(Instrucciones)
1 > ¿Puedes transcribir literalmente el fragmento de la sección del documento que comienza con "Es el momento" y continúa hasta "en el confinamiento."?
2 > ¿Puedes reescribir como lista breve el párrafo de la sección del documento que empieza con "Las mascarillas son otro campo de discusión", conservando sus datos principales?

(Sección del documento)
──────────────────────────────
Es el momento de los antivacunas. Habría que distinguir entre los que aplican el principio de precaución ante una nueva vacuna, sobre todo teniendo en cuenta cómo se están acelerando los procesos de desarrollo y de prueba ante la pandemia, y los que sistemáticamente desconfían de ellas: que si el autismo, que si el mercurio, que si los fetos, que si son inútiles, que si pueden controlarnos…
Las mascarillas son otro campo de discusión. Dejemos también aparte los déficits de comprensión lectora de los documentos de la OMS, “no recomendar el uso de mascarillas” no es lo mismo que “recomendar no usar mascarillas”. El enfrentamiento no está en discutir la sensatez en su uso, que siempre podría ser discutible, sino en los ataques a los “bozales” como una muestra de la actitud de rebaño de la población. Como en el confinamiento.
Lo curioso es que todos los mensajes, además de tildarnos de gilis adocenados, llaman a que despertemos. Con esa expresión.
──────────────────────────────
(Material proporcionado)
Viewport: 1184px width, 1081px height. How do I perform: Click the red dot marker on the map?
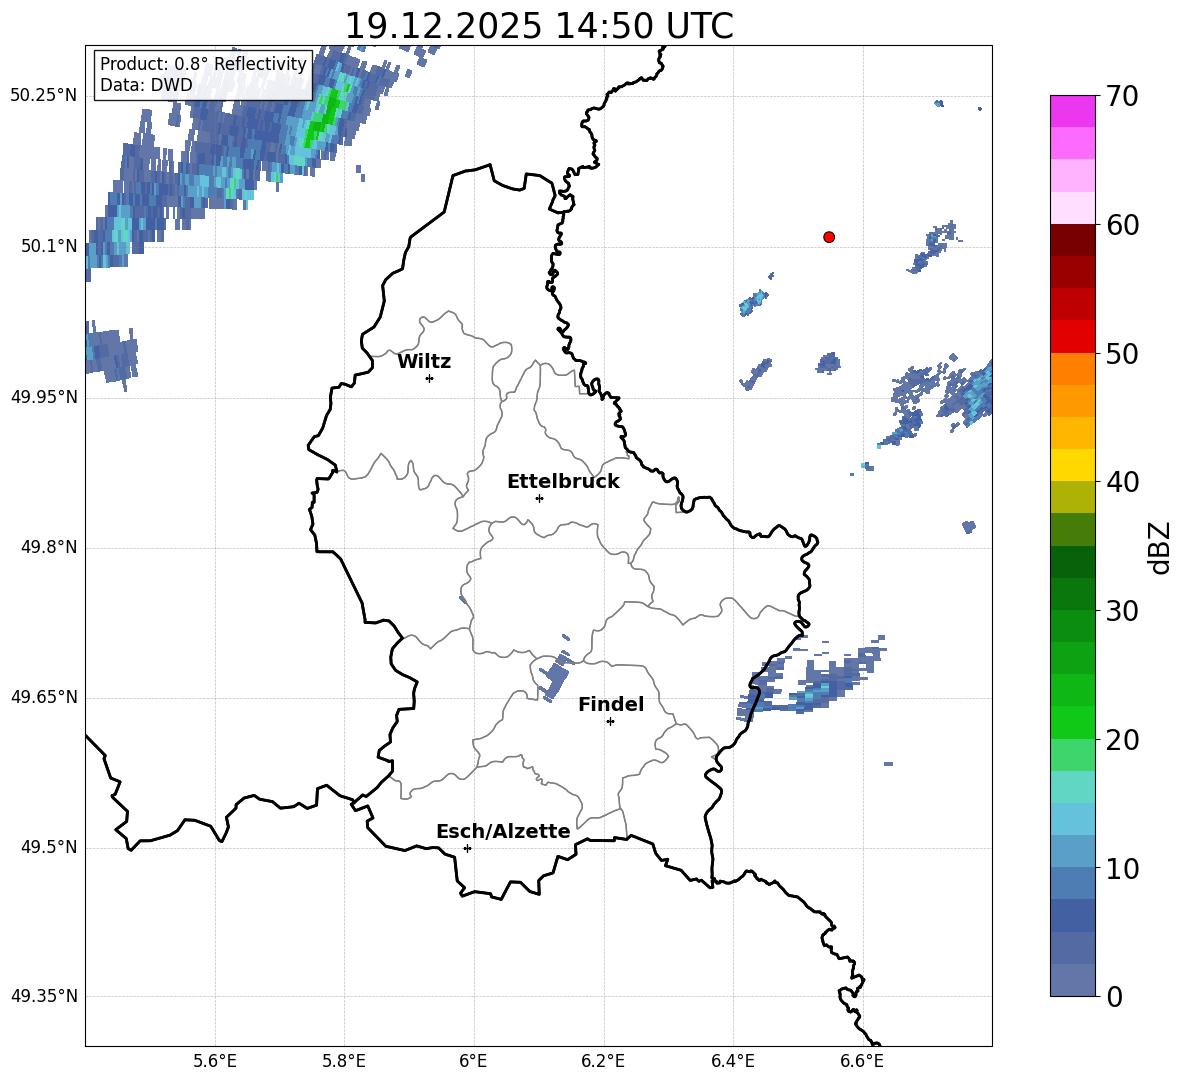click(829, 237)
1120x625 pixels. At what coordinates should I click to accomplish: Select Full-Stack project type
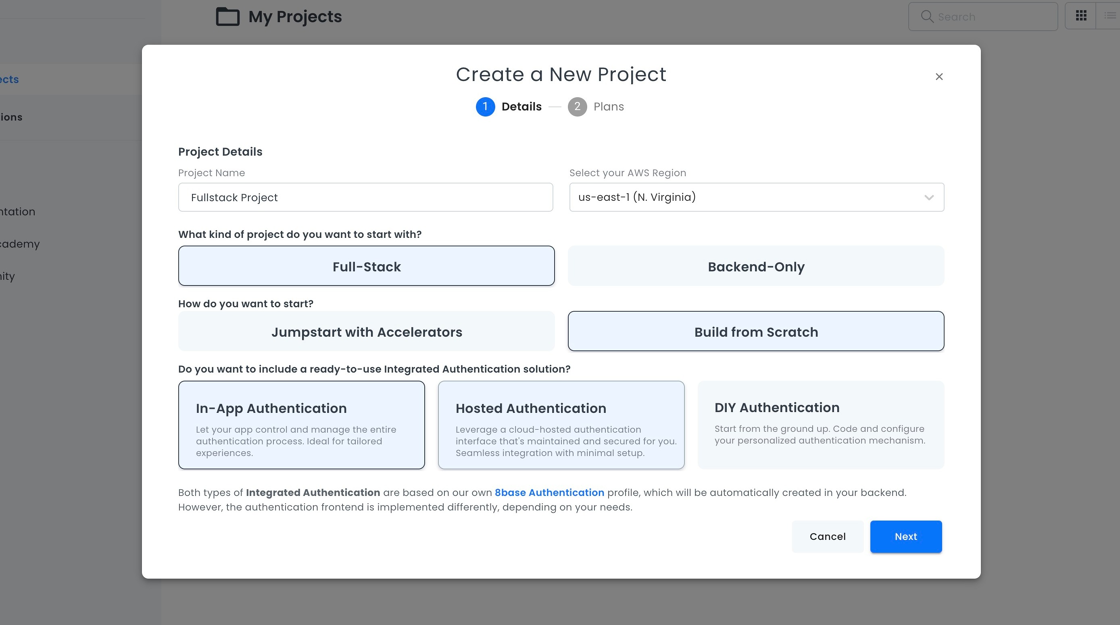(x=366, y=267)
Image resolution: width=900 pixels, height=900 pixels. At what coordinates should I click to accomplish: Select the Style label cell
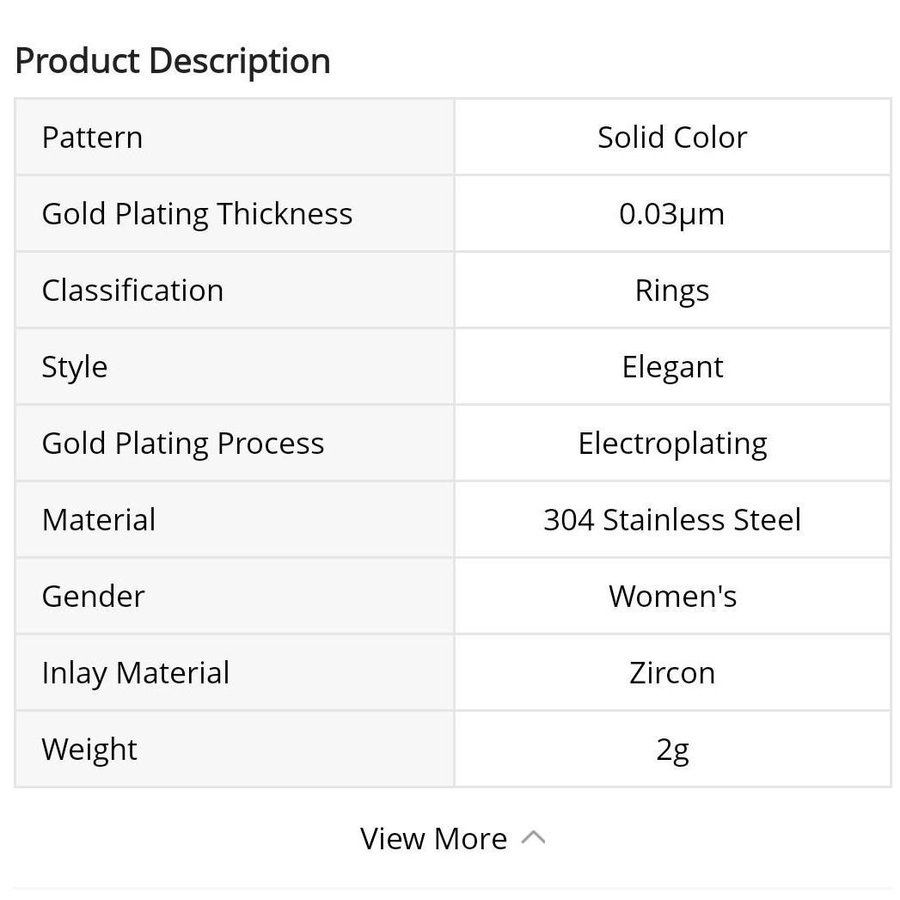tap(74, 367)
──────────────────────────────
(Respuestas por punto)
1 >
Es el momento de los antivacunas. Habría que distinguir entre los que aplican el principio de precaución ante una nueva vacuna, sobre todo teniendo en cuenta cómo se están acelerando los procesos de desarrollo y de prueba ante la pandemia, y los que sistemáticamente desconfían de ellas: que si el autismo, que si el mercurio, que si los fetos, que si son inútiles, que si pueden controlarnos…
Las mascarillas son otro campo de discusión. Dejemos también aparte los déficits de comprensión lectora de los documentos de la OMS, “no recomendar el uso de mascarillas” no es lo mismo que “recomendar no usar mascarillas”. El enfrentamiento no está en discutir la sensatez en su uso, que siempre podría ser discutible, sino en los ataques a los “bozales” como una muestra de la actitud de rebaño de la población. Como en el confinamiento.

2 >
- Las mascarillas son otro tema de discusión.
- Aparte quedan los fallos de comprensión lectora de los documentos de la OMS: "no recomendar el uso de mascarillas" no equivale a "recomendar no usar mascarillas".
- El enfrentamiento no está en debatir si su uso es sensato, algo siempre discutible, sino en atacar los "bozales" como muestra de la actitud de rebaño de la población.
- Sucede lo mismo que con el confinamiento.